Messagede Nico37 » 28 Juin 2009, 11:49

En plus d'Erwan Redon, quelques exemples parmi d'autres...

Pas tout seul : répression à tout-va dans l'éducation nationale

- Pascal Diard est enseignant certifié en Histoire-Géographie au lycée Suger à Saint-Denis (93), militant syndical à Sud éducation et animateur du GFEN (Groupe Français d’Éducation Nouvelle), et à ce titre il met en place des projets, des actions de formation et des pratiques pédagogiques alternatives. Suite à une inspection, un rapport à charge rend compte de façon déformée de la séance observée. Il risque le licenciement.
Pétition en ligne : http://www.sudeducation.org/article3113.html#sp3113

- Alain Refalo (initiateur du mouvement de résistance pédagogique chez les enseignants du primaire) est convoqué devant une CAPD le 9 juillet à 15 heures (Toulouse). Il lui est repproché un refus d'obéissance, un manquement au devoir de réserve, une incitation à la désobéissance collective et une attaque publique contre un fonctionnaire de l'Éducation Nationale.
Un rassemblement est prévu à Toulouse à 14 heures devant l'Inspection d'Académie.
Pétition en ligne : http://31.snuipp.fr/

- Bastien Cazals (enseignant désobéisseur déjà sanctionné de 36 jours de retraits sur salaire et auteur du livre Je suis prof et je désobéis ) a reçu un courrier de l’Inspecteur d’Académie de l’Hérault lui intimant l’ordre de ne plus communiquer avec aucun media pour tout sujet ayant rapport avec ses fonctions. Il engage un recours au tribunal administratif. de Montpellier. L'audience est prévue le 6 juillet à 15 heures.
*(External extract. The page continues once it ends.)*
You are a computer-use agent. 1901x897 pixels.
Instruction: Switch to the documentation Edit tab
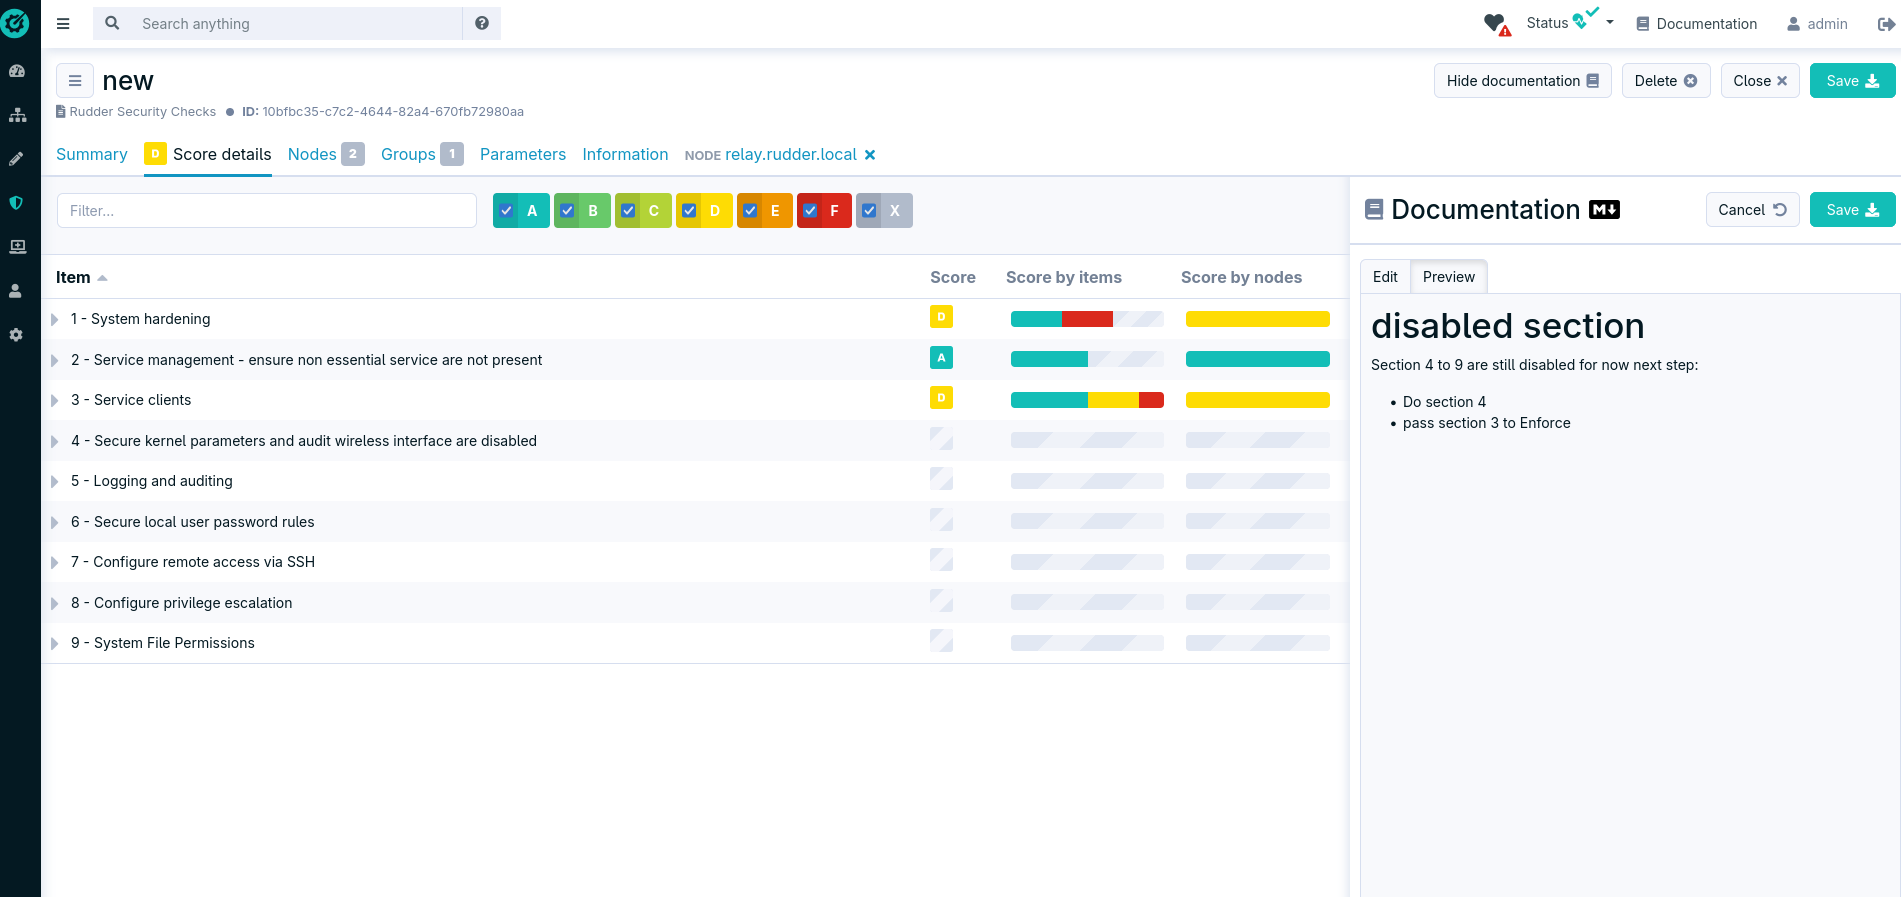tap(1385, 277)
- Jean-Yves Le Gall, directeur de l’école élémentaire de Notre Dame de Vaulx en Isère, a toujours dit non au fichage des enfants. Il fait partie des 190 directeurs rassemblés au sein du collectif national de résistance à base élèves qui ont signé un engagement à ne pas renseigner Base Elèves. On lui a signifié qu'il perdait son poste de directeur au 1er septembre 2009. C’est la première fois qu’une telle sanction est prononcée à l’encontre d’un directeur à qui le seul et unique reproche qui est fait et la non-saisie de base élèves.
Pétition en ligne : http://www.lapetition.be/en-ligne/souti ... -4337.html

- Erwan Redon, Professeur des écoles à Marseille. Il risque le licenciement. Il est convoqueéle 7 juillet 2009 devant une CAPD. Un rassemblement est prévu à Marseille à 9 heures. Hébergement possible.